Exercise directions:
Return the lines of the data below, from the one containing "The height and width of the screenshot is (506, 886)." through the very last, exactly and with both ends included; no pictures.

Task data:
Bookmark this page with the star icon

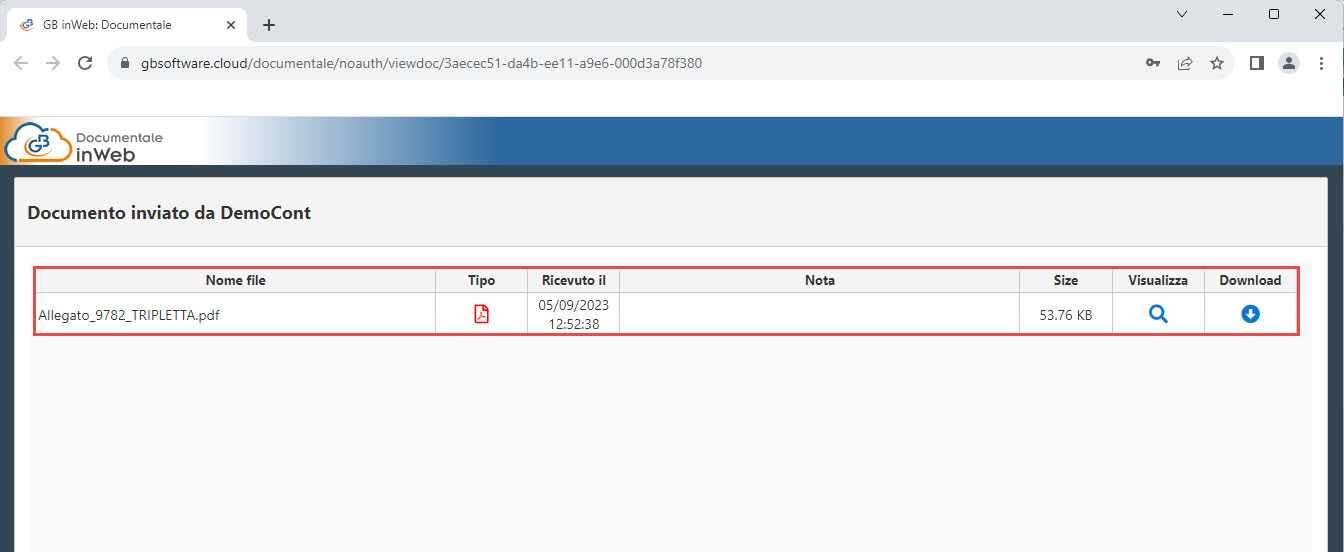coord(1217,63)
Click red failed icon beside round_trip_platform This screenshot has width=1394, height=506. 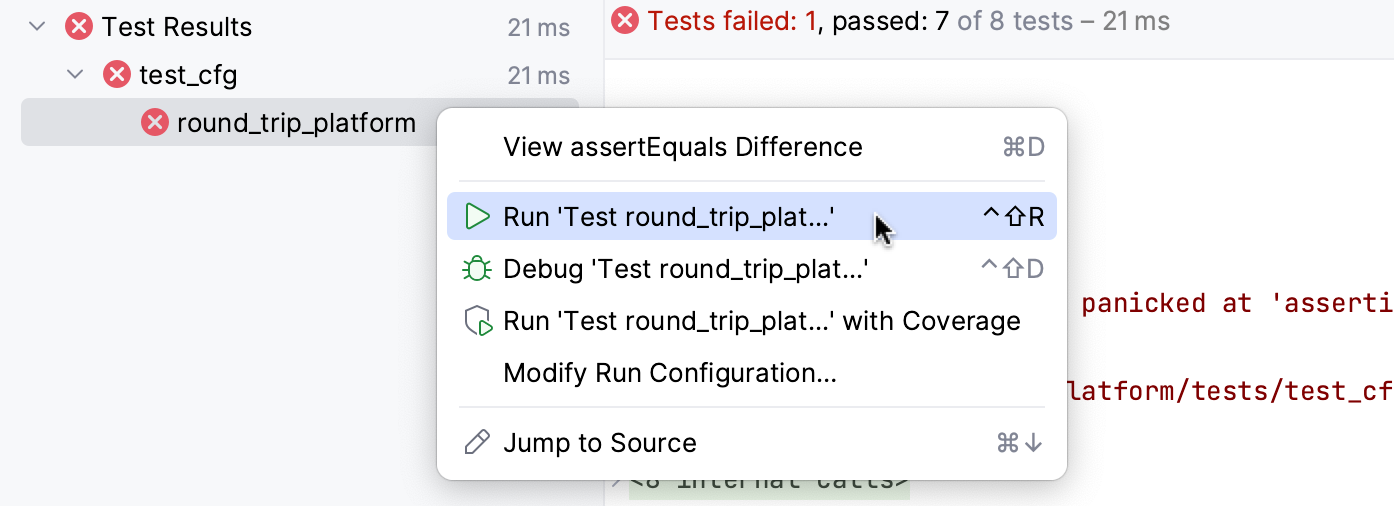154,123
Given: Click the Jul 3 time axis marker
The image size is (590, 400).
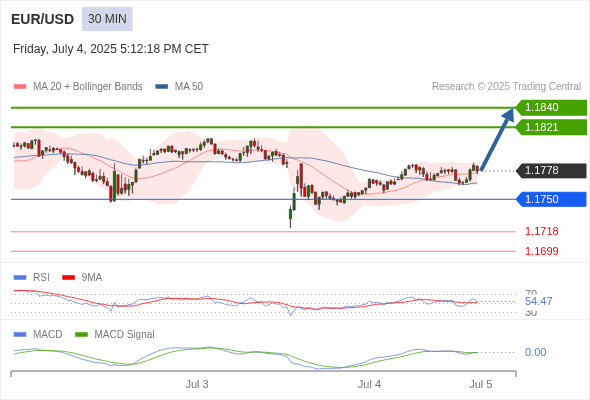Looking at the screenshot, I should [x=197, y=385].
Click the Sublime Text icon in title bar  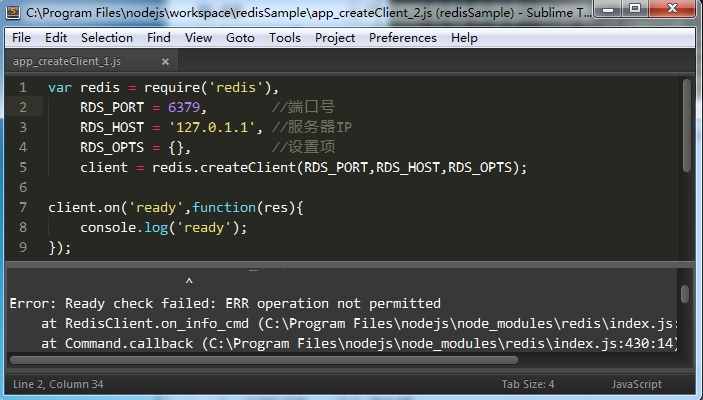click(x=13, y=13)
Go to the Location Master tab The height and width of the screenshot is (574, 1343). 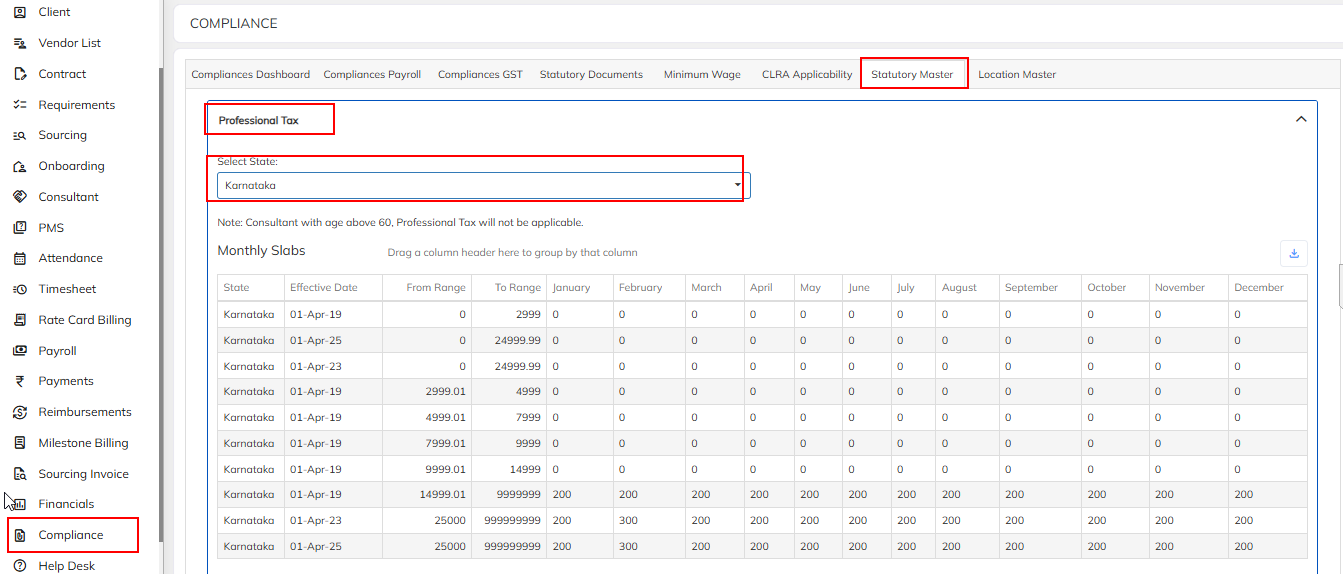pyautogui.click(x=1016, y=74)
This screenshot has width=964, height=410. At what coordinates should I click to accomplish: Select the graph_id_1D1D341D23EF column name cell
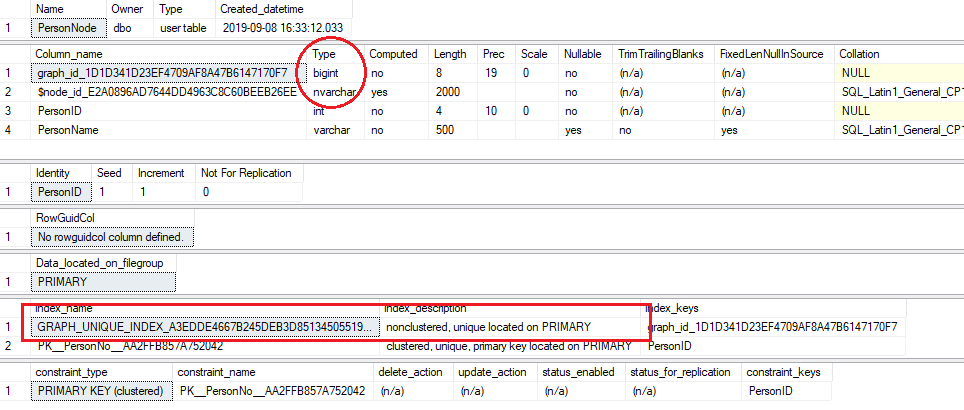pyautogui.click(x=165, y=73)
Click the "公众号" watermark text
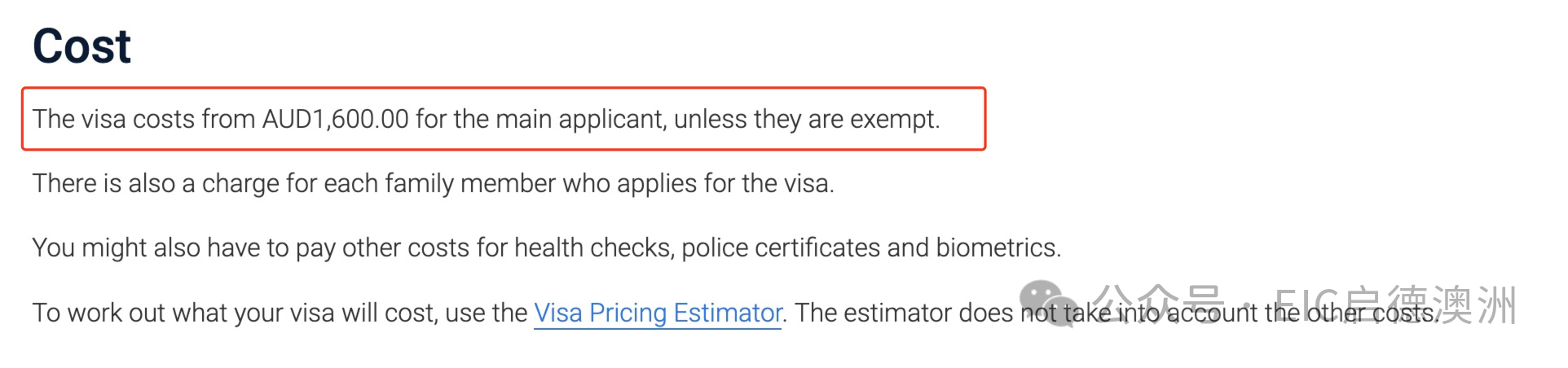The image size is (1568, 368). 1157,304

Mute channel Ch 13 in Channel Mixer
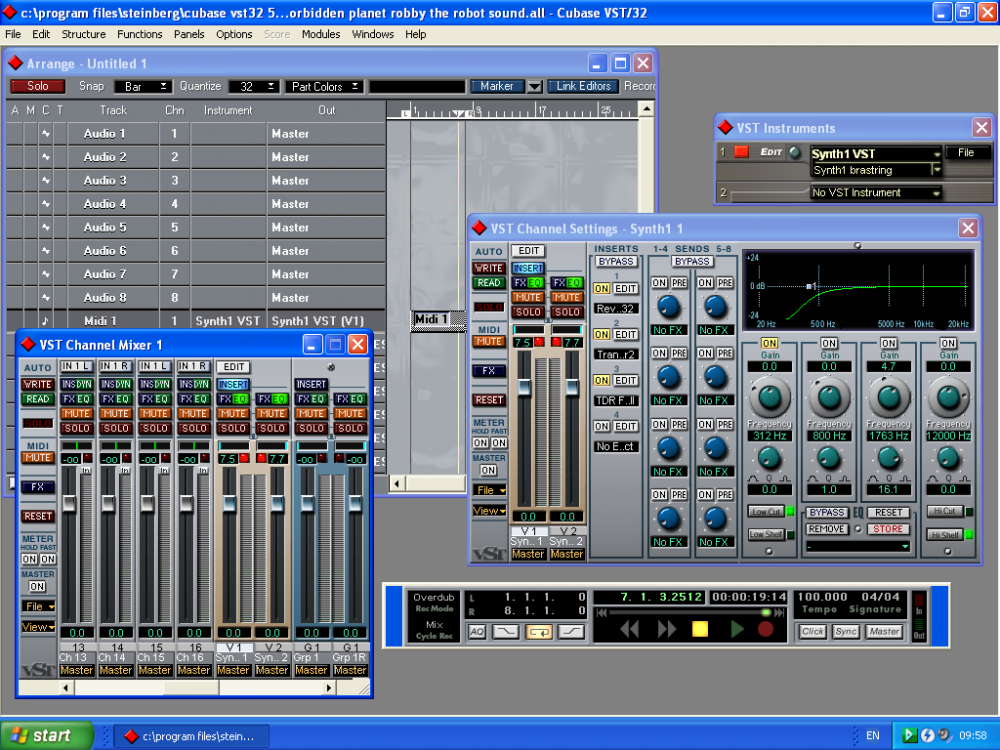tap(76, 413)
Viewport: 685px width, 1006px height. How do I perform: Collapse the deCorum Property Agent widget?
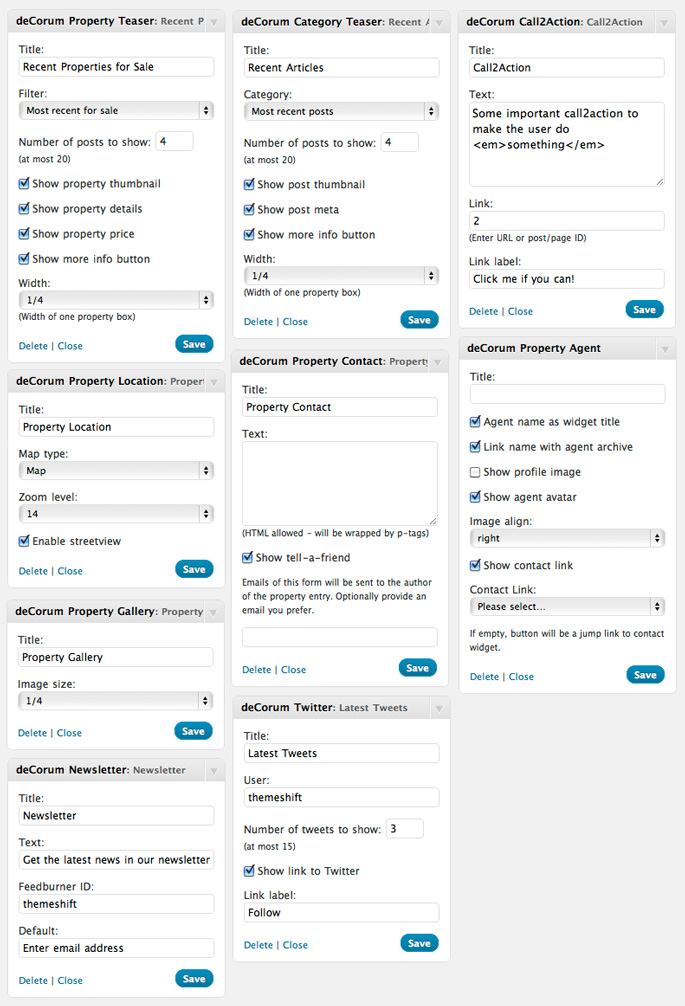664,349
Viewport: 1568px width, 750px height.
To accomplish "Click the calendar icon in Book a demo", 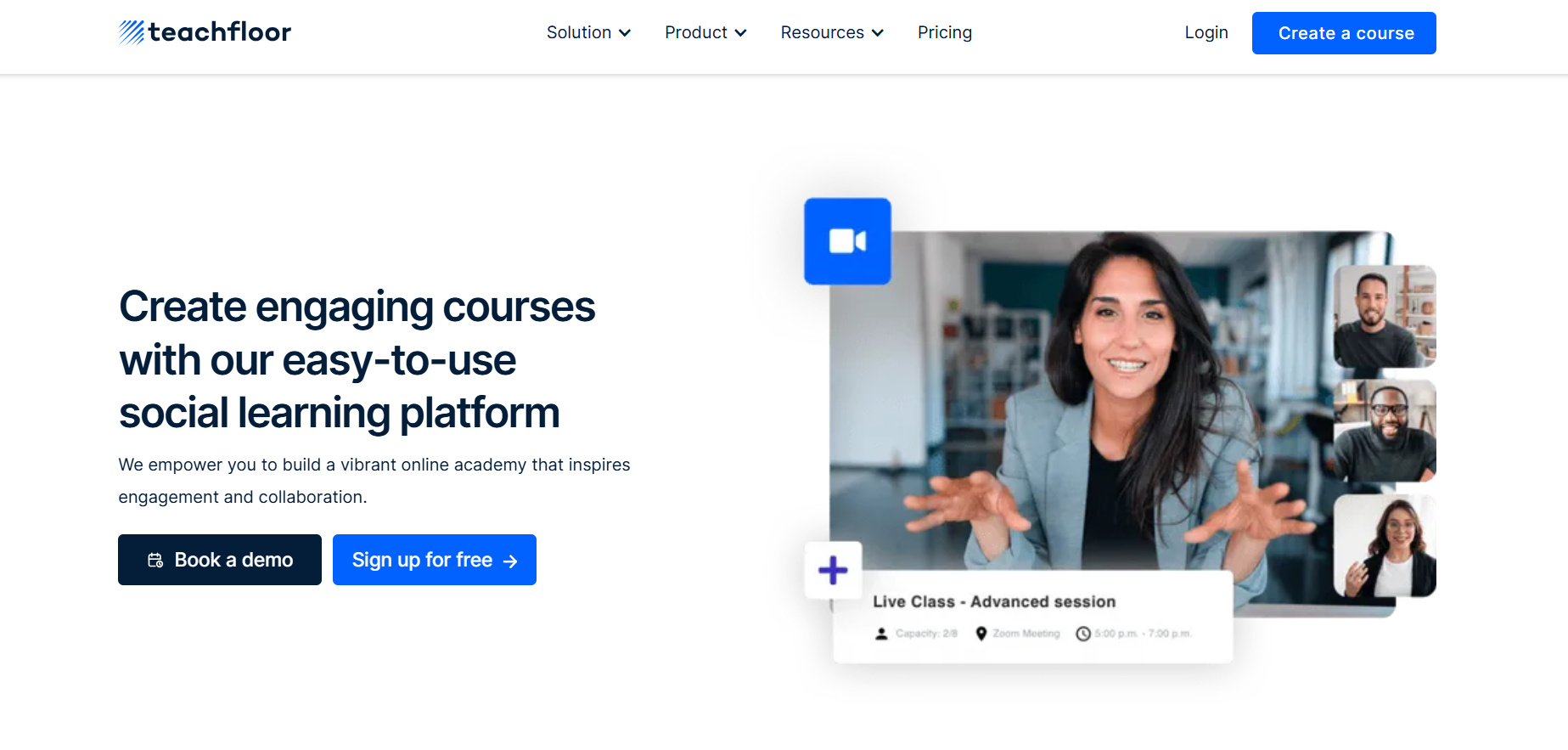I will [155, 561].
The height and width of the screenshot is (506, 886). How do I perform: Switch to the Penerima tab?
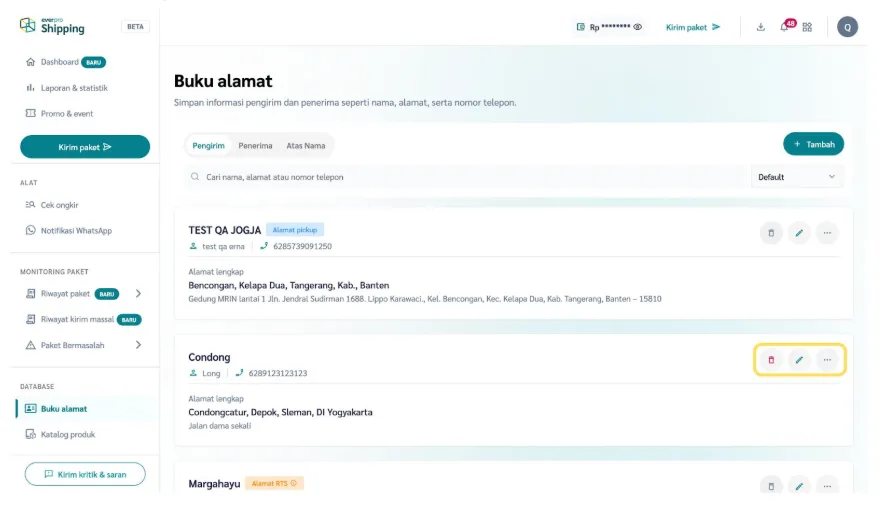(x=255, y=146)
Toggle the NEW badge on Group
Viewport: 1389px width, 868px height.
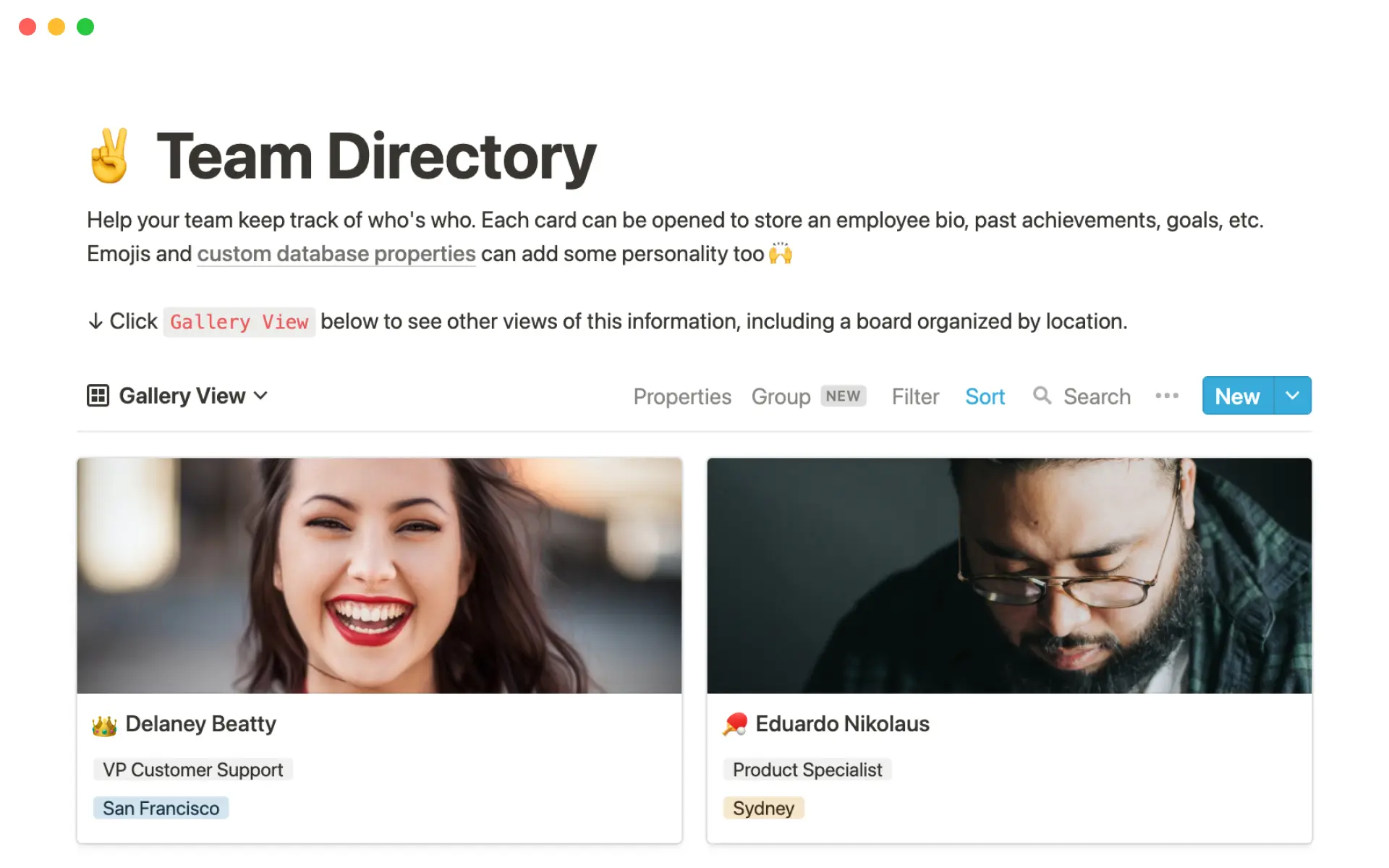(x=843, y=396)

Reply:
The height and width of the screenshot is (506, 886). How do I perform: Switch to the Penerima tab?
(x=255, y=146)
Toggle the NEW badge on Group
Viewport: 1389px width, 868px height.
(x=843, y=396)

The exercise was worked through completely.